Thursday, April 28, 2011

"Stand by" for a Ronald Reagan deficit reduction proposal

Peeking into Sitemeter this evening (okay, I admit it...), I saw that someone from the Senate.gov domain had landed on xpostfactoid through a Google search for "Reagan standby tax."  Searched with good reason!  Check out this throwaway proposal from the 1983 SOTU (cited in my post The Liberal Reagan):
And fourth, because we must ensure reduction and eventual elimination of deficits over the next several years, I will propose a standby tax, limited to no more than 1 percent of the gross national product, to start in fiscal 1986. It would last no more than 3 years, and it would start only if the Congress has first approved our spending freeze and budget control program.

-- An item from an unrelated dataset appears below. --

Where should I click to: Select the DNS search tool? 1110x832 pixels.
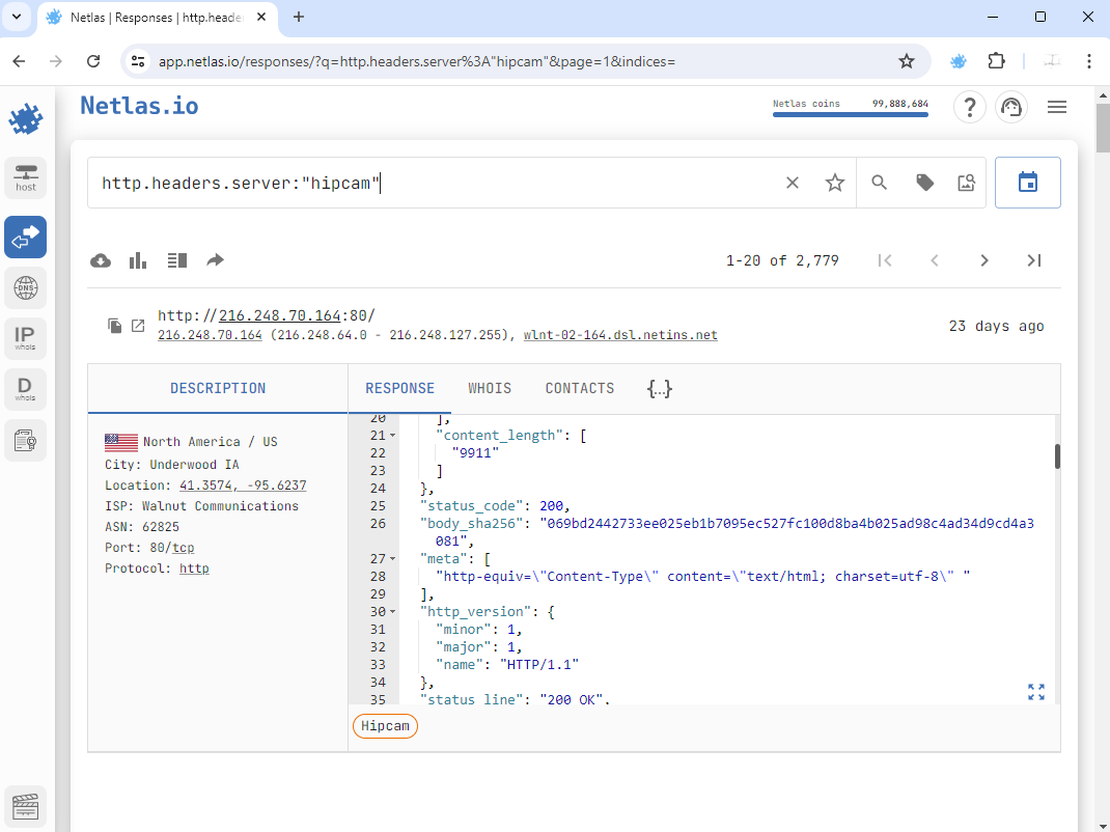click(25, 288)
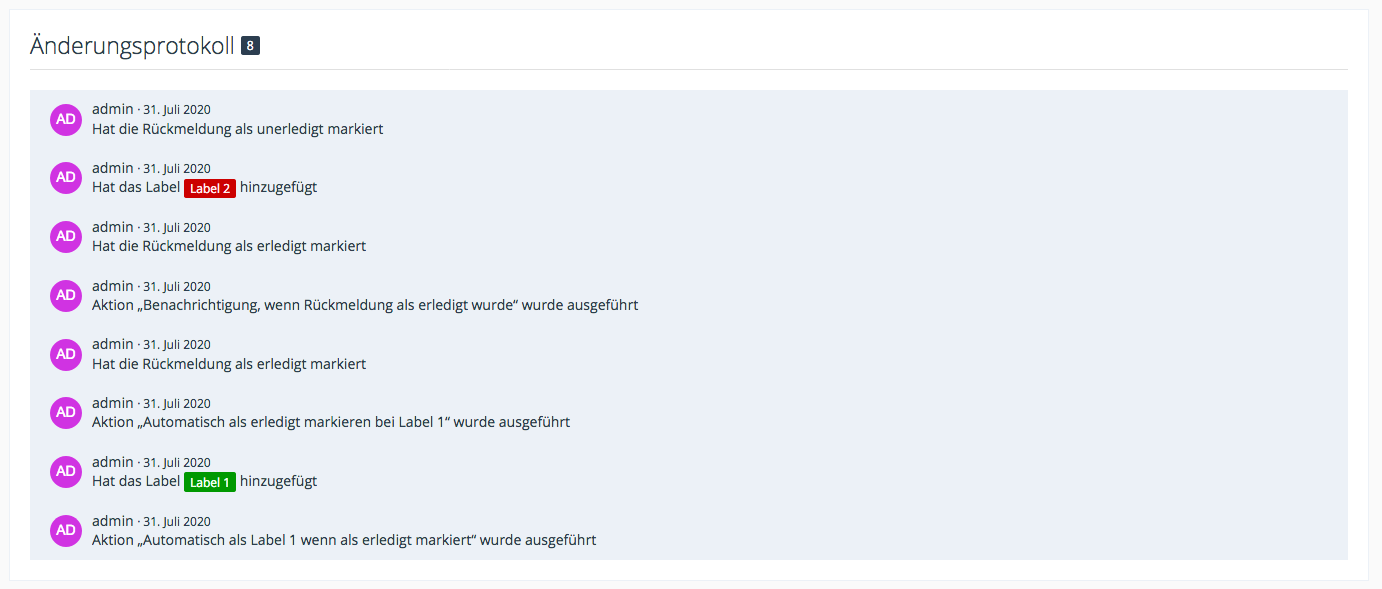The image size is (1382, 589).
Task: Click the avatar beside "Label 1 hinzugefügt" entry
Action: pos(66,471)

And there are several other conditions also that must be met, all of them in order for this program to be triggered.

Now, you could say that this is an insurance policy for the future, a remedy that will be at hand if needed but only resorted to if absolutely necessary.
Now try to imagine Barack Hussein Obama proposing a trigger for a tax hike, rather than for the across the board spending cuts he's proposed, if deficit reduction were not on target by 2014.  Capping that emergency tax at 1% of GDP means capping it at a cool $152 billion in additional yearly revenue at this year's estimated GDP -- maybe $160 billion by 2014. Levied over eight years following, that's more than the total tax increases envisioned either in Obama's plan or in Bowles-Simpson.

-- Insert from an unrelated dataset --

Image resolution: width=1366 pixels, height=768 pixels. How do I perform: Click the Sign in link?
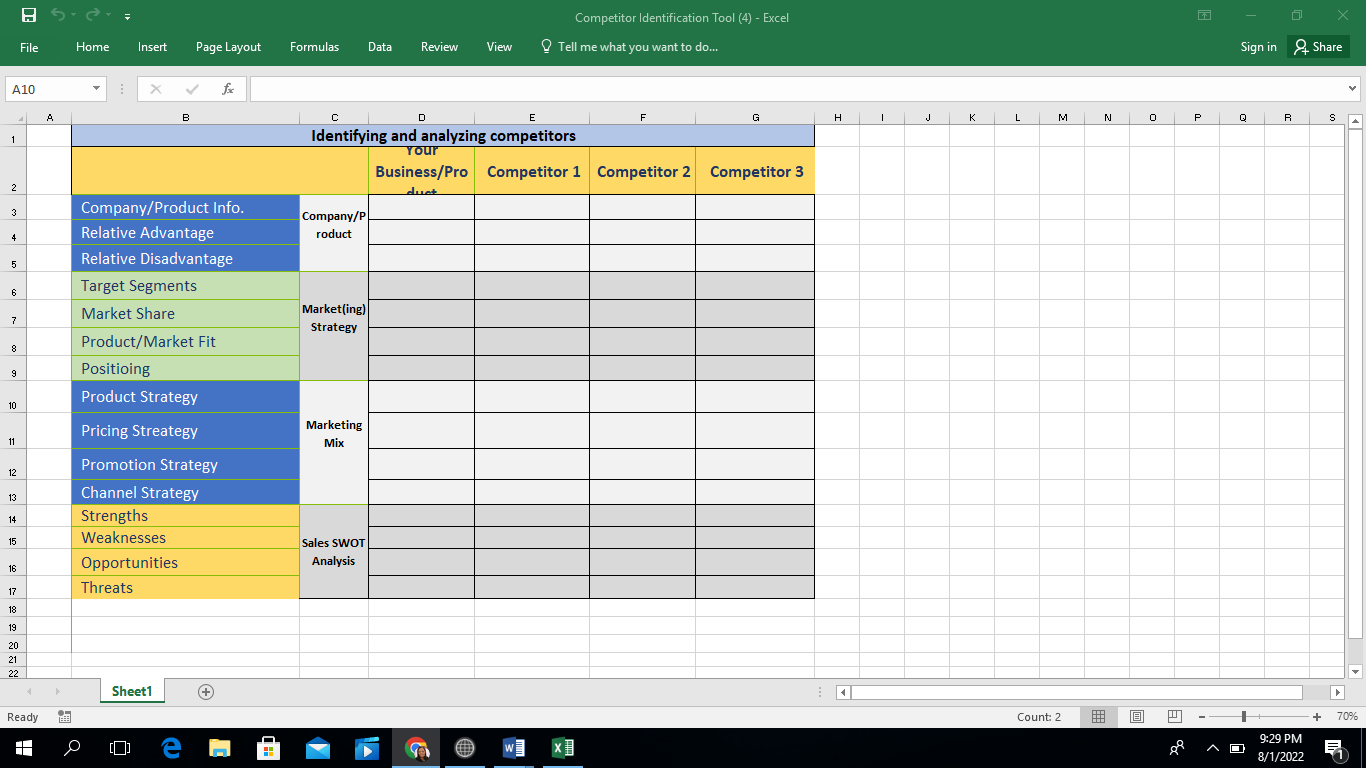[x=1257, y=46]
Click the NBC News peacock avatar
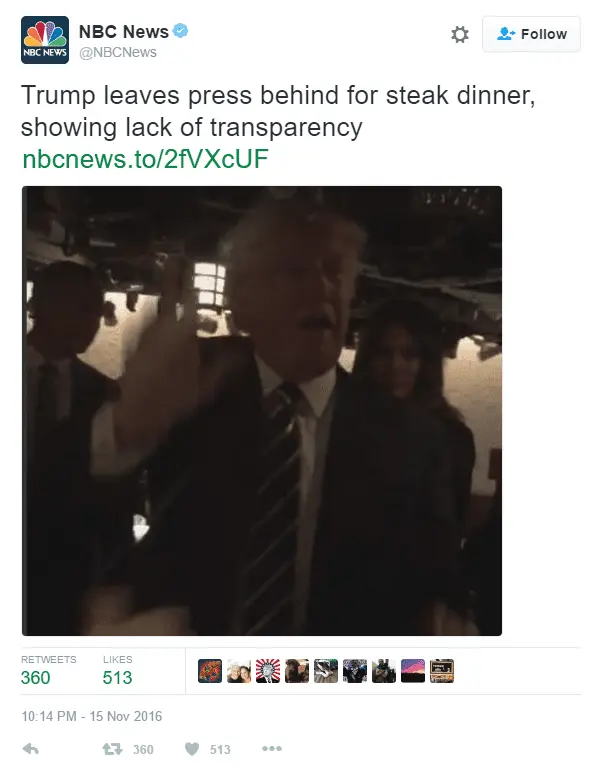The width and height of the screenshot is (598, 774). [44, 40]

Feeling hemmed in by budget constraints, Bill Clinton once sarcastically called himself as an Eisenhower Republican. Ezra Klein recently suggested that Obama is more of a George H.W. Bush/Bob Dole Republican.  In some regards, though, he's a few steps to the right of Ronald Reagan. Or rather, the earth has moved under his (and all of our) feet.

If only, in tax terms, he could find his way to standing as a Clinton Democrat.